Monitoring and Follow-up

ICD Monitoring and Follow-up

Assessment of the implantable cardioverter defibrillator (ICD)/leads system is usually necessary every 3 months. A programmer is used to control the ICD pulse generator (PG). Manufacturers have also created a remote monitoring system that allows patients to interrogate their device from home using the internet or a phone. Remote monitoring happens every three months, and patients' devices should be personally checked once a year. The device's data may be examined to determine the remaining battery life, the stability of the lead(s), the program settings, shock and pacing parameters, and rhythm disruptions.

 

Conclusion

  • The implantable cardioverter defibrillator (ICD) is a life-saving device that prevents sudden cardiac death in high-risk patients.
  • It would be ideal if the implantable cardioverter defibrillator could always discriminate between ventricular arrhythmias and non–life-threatening tachyarrhythmias and only deliver shocks for VT or ventricular fibrillation (VF), but unfortunately inappropriate shocks may occur.
  • Before implantable cardioverter defibrillator surgery, patients must have some routine laboratory studies (e.g., platelet count, INR, and others).
  • Local anesthetic with lidocaine and conscious sedation are sufficient for the vast majority of patients.

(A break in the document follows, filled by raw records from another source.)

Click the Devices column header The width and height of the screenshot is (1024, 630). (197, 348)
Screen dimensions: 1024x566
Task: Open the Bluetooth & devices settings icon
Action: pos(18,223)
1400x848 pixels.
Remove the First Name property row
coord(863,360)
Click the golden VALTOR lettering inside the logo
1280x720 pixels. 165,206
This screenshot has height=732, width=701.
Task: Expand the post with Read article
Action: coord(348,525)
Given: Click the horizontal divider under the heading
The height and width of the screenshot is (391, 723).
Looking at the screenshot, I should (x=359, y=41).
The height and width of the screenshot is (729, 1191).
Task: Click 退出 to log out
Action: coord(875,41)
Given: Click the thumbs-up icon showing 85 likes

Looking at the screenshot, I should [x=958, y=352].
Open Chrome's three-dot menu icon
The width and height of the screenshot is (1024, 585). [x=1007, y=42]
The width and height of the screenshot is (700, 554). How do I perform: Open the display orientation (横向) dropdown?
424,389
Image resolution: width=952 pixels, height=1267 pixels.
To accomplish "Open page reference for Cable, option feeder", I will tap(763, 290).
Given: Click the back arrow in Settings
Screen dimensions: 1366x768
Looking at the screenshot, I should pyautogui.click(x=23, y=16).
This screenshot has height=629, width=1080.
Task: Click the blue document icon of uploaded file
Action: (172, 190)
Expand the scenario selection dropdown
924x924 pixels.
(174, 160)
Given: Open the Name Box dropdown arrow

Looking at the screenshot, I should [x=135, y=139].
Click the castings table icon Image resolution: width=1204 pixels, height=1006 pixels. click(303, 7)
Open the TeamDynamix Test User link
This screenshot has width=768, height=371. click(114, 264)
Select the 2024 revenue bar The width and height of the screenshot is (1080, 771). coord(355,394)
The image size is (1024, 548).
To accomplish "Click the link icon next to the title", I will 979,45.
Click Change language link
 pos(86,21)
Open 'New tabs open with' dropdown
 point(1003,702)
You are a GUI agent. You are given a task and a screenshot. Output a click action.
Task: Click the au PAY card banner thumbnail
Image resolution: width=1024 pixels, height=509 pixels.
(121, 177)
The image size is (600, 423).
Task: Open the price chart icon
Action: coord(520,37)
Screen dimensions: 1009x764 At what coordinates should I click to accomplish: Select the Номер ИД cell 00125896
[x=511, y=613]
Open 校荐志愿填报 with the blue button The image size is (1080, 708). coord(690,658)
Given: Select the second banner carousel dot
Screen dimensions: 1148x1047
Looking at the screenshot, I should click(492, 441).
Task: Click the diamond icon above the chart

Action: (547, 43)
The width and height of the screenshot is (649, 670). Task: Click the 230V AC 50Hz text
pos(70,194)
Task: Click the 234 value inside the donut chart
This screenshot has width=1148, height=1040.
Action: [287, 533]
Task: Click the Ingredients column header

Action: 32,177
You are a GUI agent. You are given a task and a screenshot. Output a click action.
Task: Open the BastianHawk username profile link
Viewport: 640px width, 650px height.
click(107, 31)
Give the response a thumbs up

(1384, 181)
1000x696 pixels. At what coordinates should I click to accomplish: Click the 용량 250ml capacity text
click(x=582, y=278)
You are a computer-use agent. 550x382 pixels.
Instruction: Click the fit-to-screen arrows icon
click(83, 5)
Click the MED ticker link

Consideration should be given to general anesthesia in certain uncooperative patients.
  • The patient’s hair must be restrained with surgical hat, chest hair should be shaved with a clipper rather than a razor and the patient must wash out his/her body 24 hours before surgery.
  • Implantable cardioverter defibrillator surgery involves the following steps:
      1. Incision
      2. Creation of the device pocket
      3. Insertion of Pacing and Defibrillation Lead(s)
      4. Placement of the lead(s)
      5. Evaluation of electrical parameters
      6. Securing of the lead(s)
      7. Connection to the device 
      8. Insertion of Generator
      9. Testing of the Defibrillation Threshold
  • Postoperatively, the patient must receive good analgesia for pain control and monitored for 1 day.
  • If the device parameters are within the accepted range and there are no complications, the patient can be discharged safely the next day.
  • Patients should also be advised to avoid excessive arm motions on the implant side for up to 6 weeks
  • Assessment of the implantable cardioverter defibrillator (ICD)/leads system is usually necessary every 3 months.